Emergence of Insulin Receptors on Human Lymphocytes During In Vitro Transformation

Abstract
Essentially no specific binding sites for insulin are detected in small lymphocytes freshly isolated from human blood. Insulin-binding sites appear on the lymphocyte surface during transformation in vitro with concanavalin A, and the number of these receptors increases sharply to reach a maximum between 24 and 46 hr after exposure to the mitogen. The appearance of de novo binding sites for insulin coincides with the increase in [(3)H]thymidine uptake into nuclear DNA and clearly precedes the appearance of enlarged, morphologically transformed cells. No changes in insulin-binding are detected in unstimulated control cultures. A maximum of about 350 molecules of insulin can bind per transformed lymphocyte, while less than six insulin molecules bind to an untransformed cell.
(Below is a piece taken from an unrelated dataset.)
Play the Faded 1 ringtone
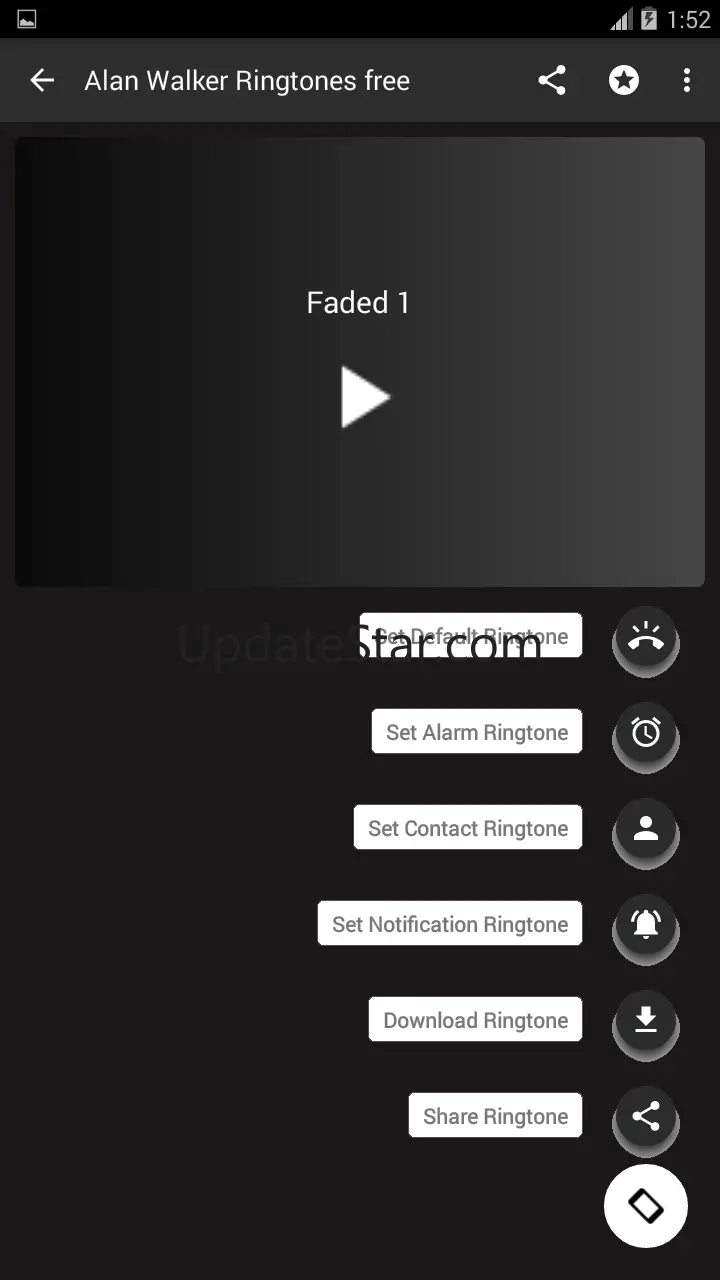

Circulating human leukemic lymphoblasts bind about as much insulin as the lymphocytes transformed in vitro. Giant, polynucleated, transformed lymphocytes cultured in the presence of cytochalasin B bind about 10 times more insulin than transformed lymphocytes, which is in harmony with a 10-fold increase in cell-surface area in these cells. Specific binding of insulin is a saturable process in transformed lymphocytes but not in the untransformed cells. In transformed cells, [(125)I]-insulin is displaced by as little as 2 ng/ml of native insulin, while in untransformed cells no significant displacement is observed with native insulin. Digestion of transformed cells with phospholipase C (EC 3.1.4.3.) enhances the specific binding of [(125)I]insulin 3-fold, but no effect occurs with untransformed cells. These observations indicate a possible functional role of insulin and of adenylate cyclase in cell growth and division.